Bodegas Torres responde ante la presunta denuncia interpuesta por el Grupo San Jorge, más concretamente por su Presidente, Adma Inchausti: “Aún no tenemos constancia de ninguna notificación de denuncia y es falso que mandásemos un contenedor con aceites con fecha de consumo pasada”.

Tras la información que esta cabecera dio sobre el boliviano Grupo San Jorge, holding importador de alimentos que mantuvo estrechas relaciones con Bodegas Torres durante 25 años, la firma catalana ha reafirmado su posición: “No tenemos constancia de ninguna denuncia”.

Fuentes internas al grupo bodeguero nos confirman que esto se debe, bien a que la denuncia nunca fue interpuesta, o bien porque aún no ha sido admitida a trámite en el jurado de guardia. “No vamos a pronunciarnos sin ver una denuncia por escrito o alguna notificación oficial”, nos decían ante las declaraciones de Adma Inchausti, Presidente del Grupo San Jorge.

“El grupo San Jorge es una empresa de distribución de carácter familiar en el mercado boliviano.
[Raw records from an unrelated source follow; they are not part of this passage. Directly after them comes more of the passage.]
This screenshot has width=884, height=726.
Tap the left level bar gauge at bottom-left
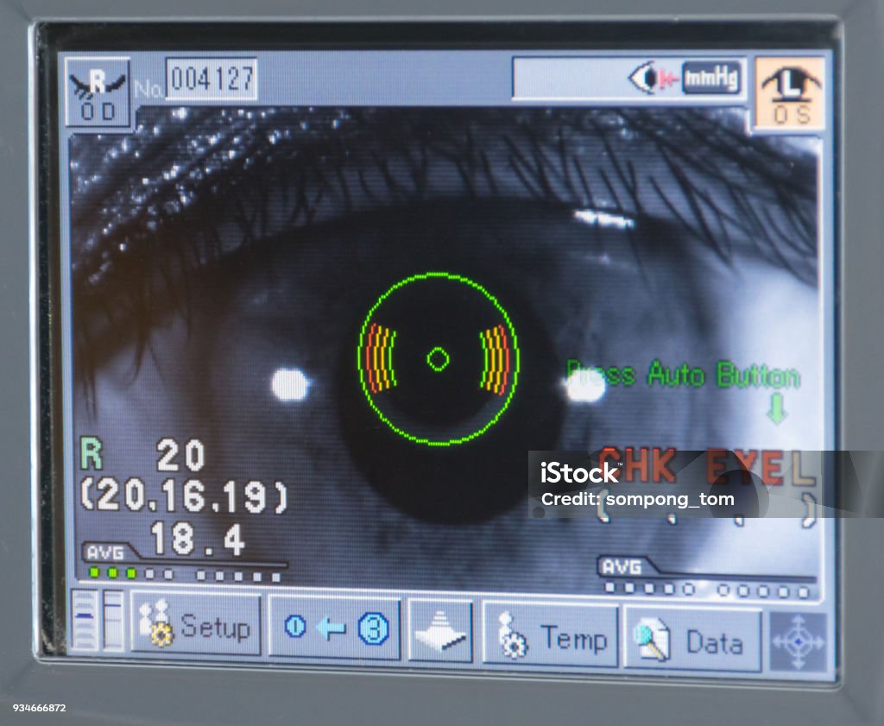point(85,619)
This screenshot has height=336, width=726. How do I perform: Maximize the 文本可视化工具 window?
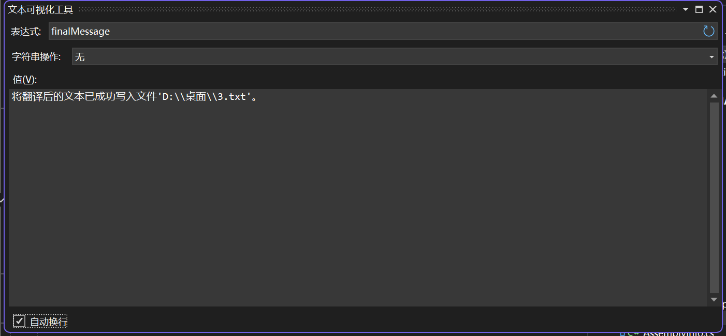tap(699, 9)
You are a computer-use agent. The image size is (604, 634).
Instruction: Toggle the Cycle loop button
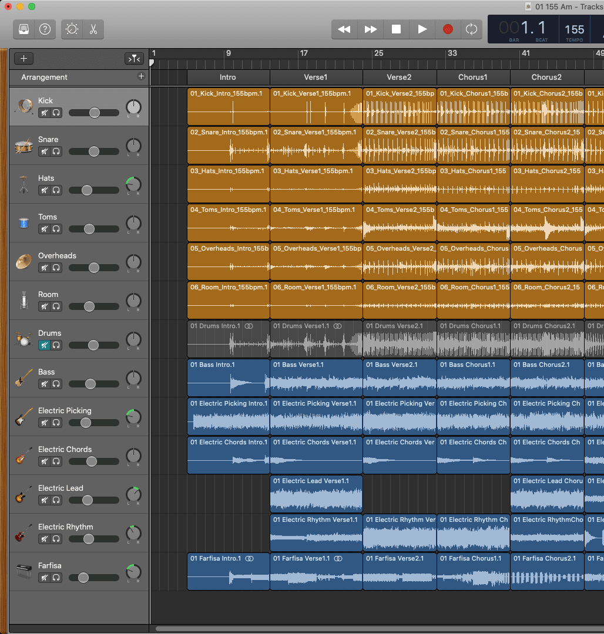click(471, 29)
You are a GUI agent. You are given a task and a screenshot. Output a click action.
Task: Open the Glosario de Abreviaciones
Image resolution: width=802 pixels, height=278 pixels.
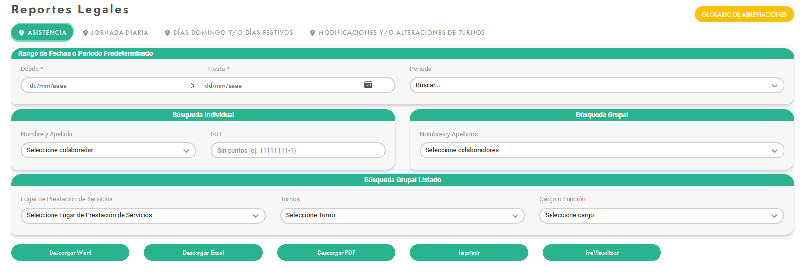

Fue iniciada por el padre hasta que falleció y pasó a manos de su hija, la señora Adma. A partir de ahí, nuestras relaciones profesionales cambiaron”, nos hicieron llegar desde Bodegas Torres. Al parecer, el grupo boliviano dejó en febrero del 2013 una deuda de 600.000 euros con la empresa catalana. “Aún no hemos recuperado la totalidad del dinero. Lo hemos dejado en manos de CESCE, nuestra aseguradora”.

“San Jorge es una distribuidora que no cumplía las obligaciones de los pagos. Era muy poco trasparente. Al mes de dejar de trabajar con ellos, encontramos otro distribuidor que nos ayudó a operar en Bolivia”, explicaron fuentes pertenecientes a Bodegas Torres

Según indican, Torres S.A dio bastantes oportunidades de pago a San Jorge, hasta que las cantidades a deber fueron demasiado altas. “Siguieron prácticas de mercado poco transparentes”, nos aseguraron sin indicar cuáles fueron las mismas.

Sobre los análisis realizados en un laboratorio a varios brandies y vinos de la compañía catalana, Torres asegura que, aunque no disponen de los datos (por causa del secreto profesional), les han indicado que tan solo fueron analizados Torres 5 y Torres 10 “con resultados no concluyentes”, subrayaron.

Indagando sobre la escasa información vertida sobre este asunto llegamos a lo que MVD cree que es el origen de esta afrenta: los contenedores que poseían lotes de aceites cuya fecha de consumo preferente estaba pasada. “Eso no es cierto”, indicaron con máxima contundencia. “Jamás Torres S.A ha desatendido el mercado boliviano. No sabemos qué intenta hacer la señora Inchausti diciendo esto, pero no es verdad”, concluyeron desde el Grupo Torres.

MVD seguirá investigando sobre el estado legal actual de la demanda y todas sus partes implicadas.